*Supplied material*
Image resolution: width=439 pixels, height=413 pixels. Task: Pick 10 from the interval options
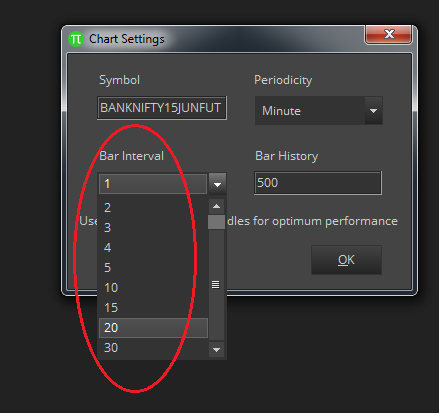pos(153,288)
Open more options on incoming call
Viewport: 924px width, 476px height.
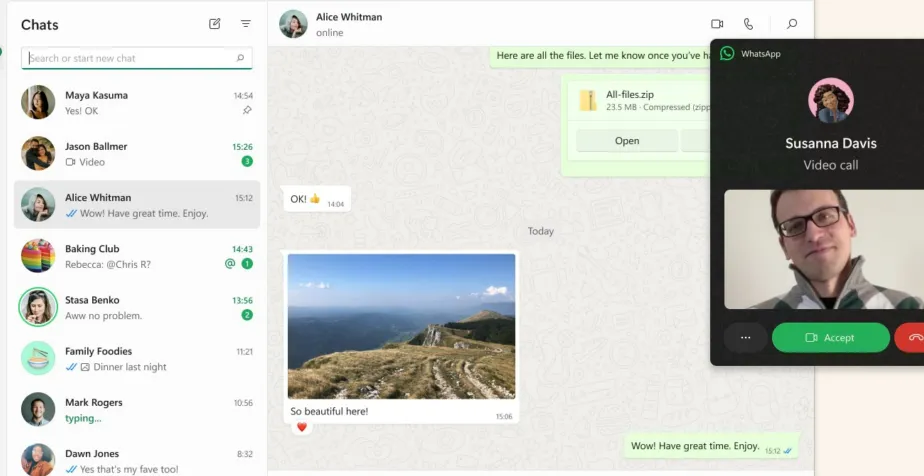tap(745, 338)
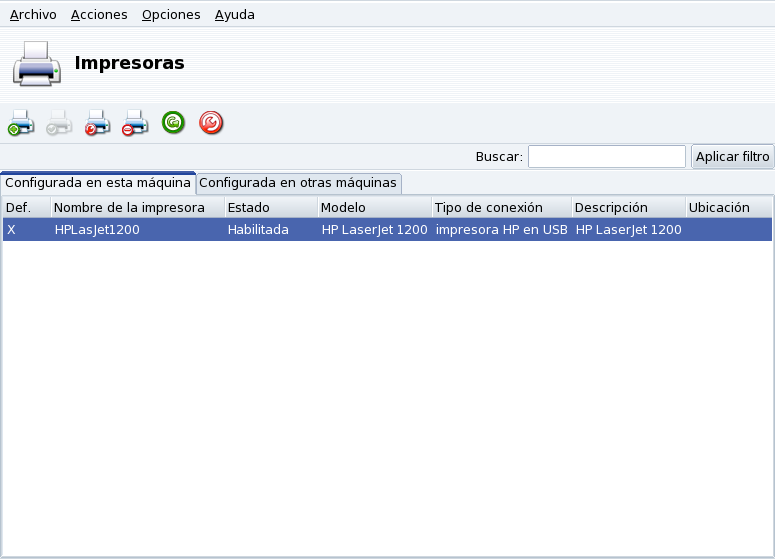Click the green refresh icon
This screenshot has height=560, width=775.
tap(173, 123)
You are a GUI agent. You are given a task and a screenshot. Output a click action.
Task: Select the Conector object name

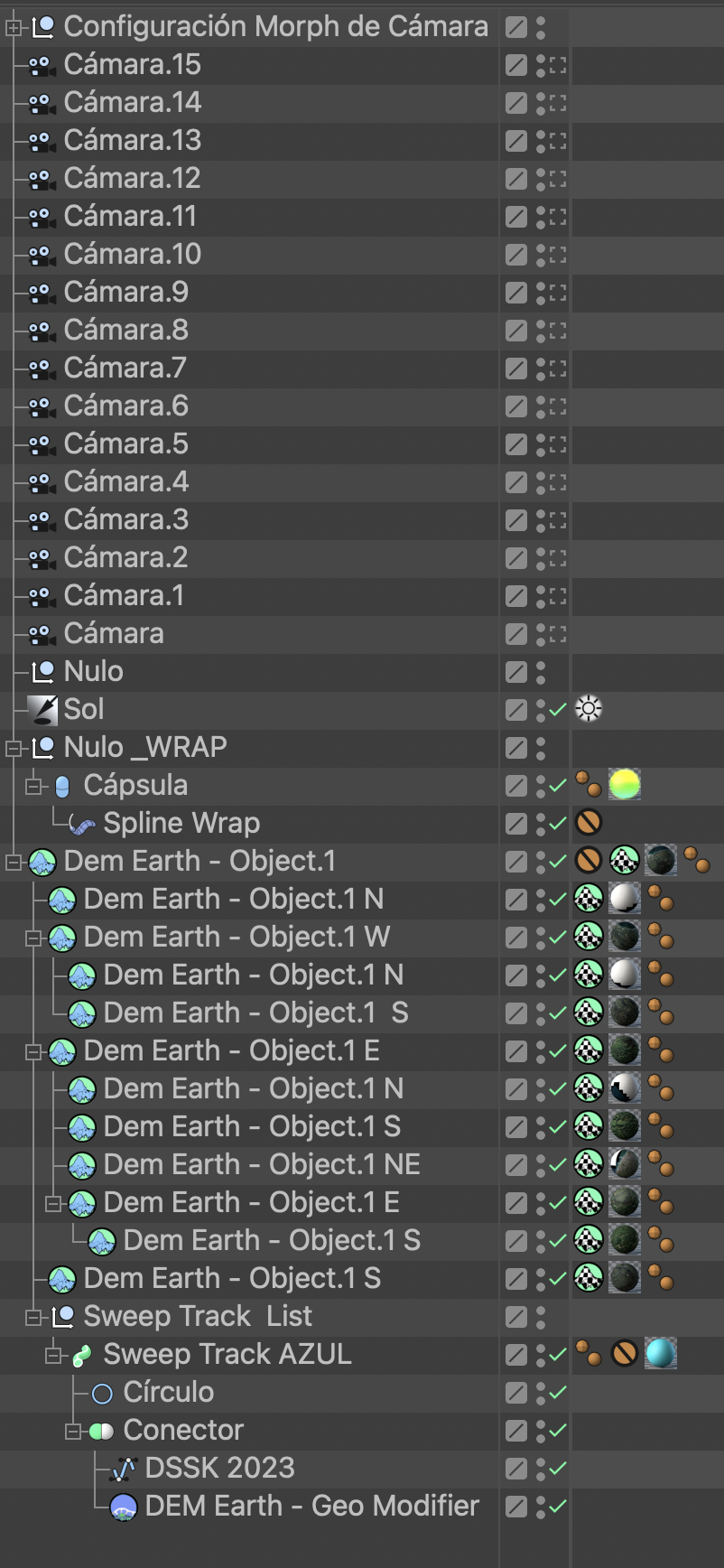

*Problem description*
In your answer, print the entries above exactly, with the pictures left out.

*Response to this task*
Image resolution: width=439 pixels, height=413 pixels. Task: Pick 10 from the interval options
pos(153,288)
Open more options on incoming call
Viewport: 924px width, 476px height.
tap(745, 338)
Click the green refresh icon
This screenshot has height=560, width=775.
tap(173, 123)
You are a GUI agent. You are given a task and a screenshot. Output a click action.
Task: Select the Conector object name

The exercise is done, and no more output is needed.